Having left the airport region, we stayed in downtown Yekaterinburg and celebrated my 40th before doing too many tourist activities. Julia and Molly decorated the hotel room, the hotel brought me up cake (with candle), fancy tea and a small gift, and then we went out for a few drinks and dinner.
Fresh from celebrating but feeling no older, the next day we headed off to tour town before heading to the Urals. The Romanov’s (Russia’s last monarchs) were executed in Yekaterinburg quite close to where we were staying. The family and their servants were shot in a basement of a building since destroyed, however on the spot there is now memorial crosses and an incredible church, covered in gilded domes. I am sure we will see more in Moscow and St Petersburg but for me there need not be more – the Church of the Blood is incredibly impressive.

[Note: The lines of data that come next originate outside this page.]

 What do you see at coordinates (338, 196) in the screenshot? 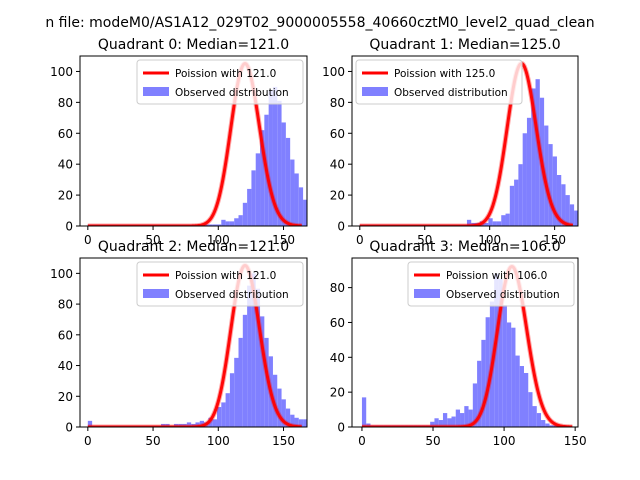
I see `y-tick-label: 20` at bounding box center [338, 196].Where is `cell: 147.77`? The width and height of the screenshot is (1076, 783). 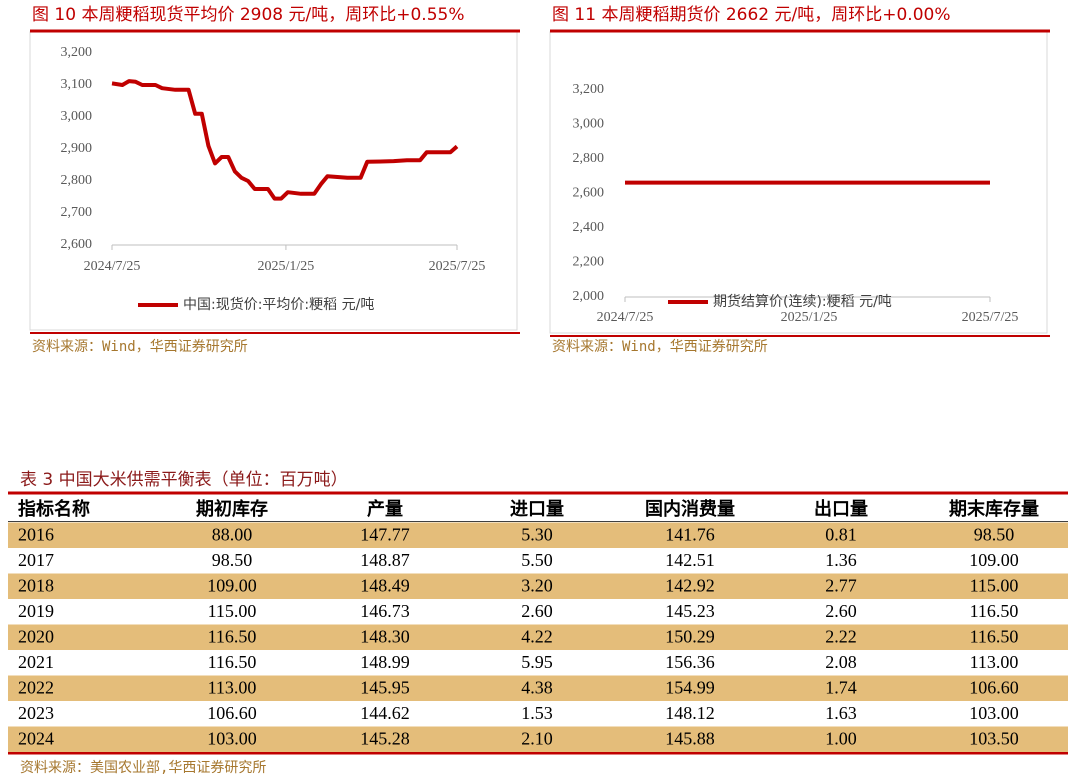
cell: 147.77 is located at coordinates (385, 534).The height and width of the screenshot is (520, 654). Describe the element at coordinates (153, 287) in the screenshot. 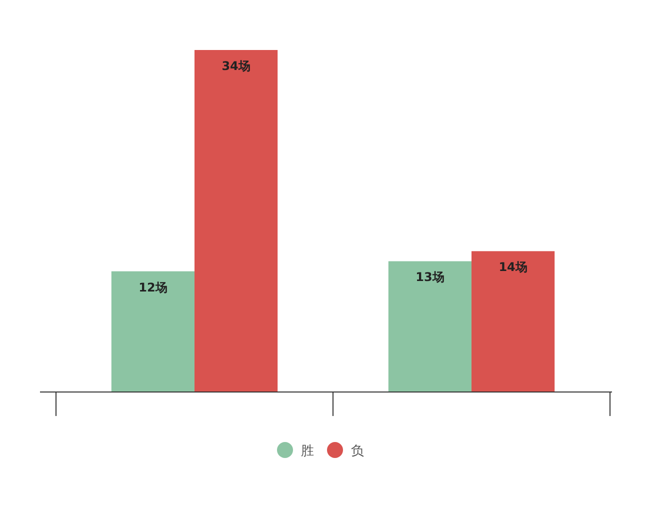

I see `data-label: 12场` at that location.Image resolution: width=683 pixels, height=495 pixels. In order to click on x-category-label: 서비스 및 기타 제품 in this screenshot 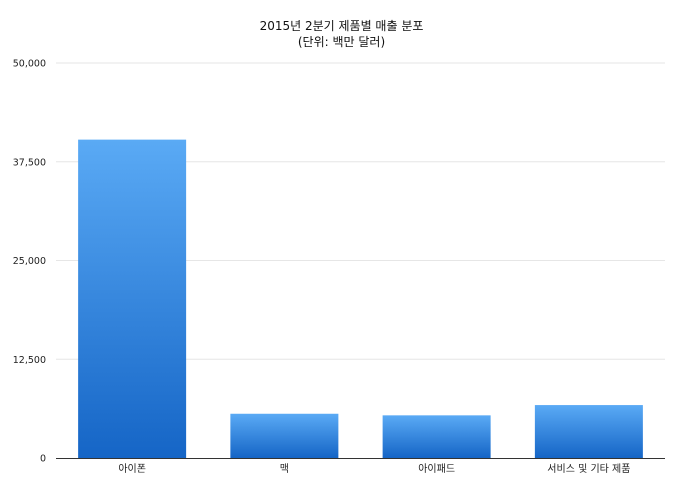, I will do `click(588, 469)`.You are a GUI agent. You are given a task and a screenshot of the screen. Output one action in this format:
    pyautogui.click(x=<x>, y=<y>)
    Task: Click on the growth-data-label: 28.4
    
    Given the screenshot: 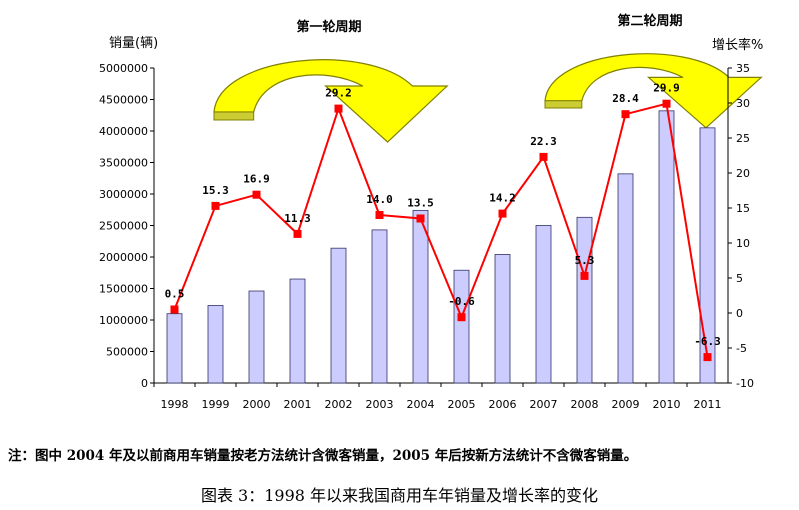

The Europe Asian border was our first experience of doing a “tour”, complete with guide. The nearest we have come on this trip was our tuk-tuk driver at Angkor Wat who doubled as an official guide – funnily enough they did have something in common – they both filled every bit of silence with information about where we were! In both cases it was to our benefit, although it really is a bit overwhelming at first.
Natalia, our guide in Yekaterinburg, had a wonderful grasp of English and was able to easily discuss wide ranging subjects. She had fairly liberal attitudes to her country and it was great to talk about everything from Russia’s history, through to European politics and policy. The border marker is a special place for wedding parties to visit - there is a lot of champagne and vodka drunk out there and all in the name of prosperity and good luck!
Overall Yekaterinburg is scenic, relaxed and compared to our last 5 months, much closer to home than distance suggests. I was even able to buy my own train tickets, although I had to use Google translation pages to write out my request. We have eaten out at pizza restaurants where the only words we can recognise are Margerita and Vino and had a great time doing it. There is less English written and spoken here yet the overall attitudes, architecture and lifestyles seem much more western than we expected.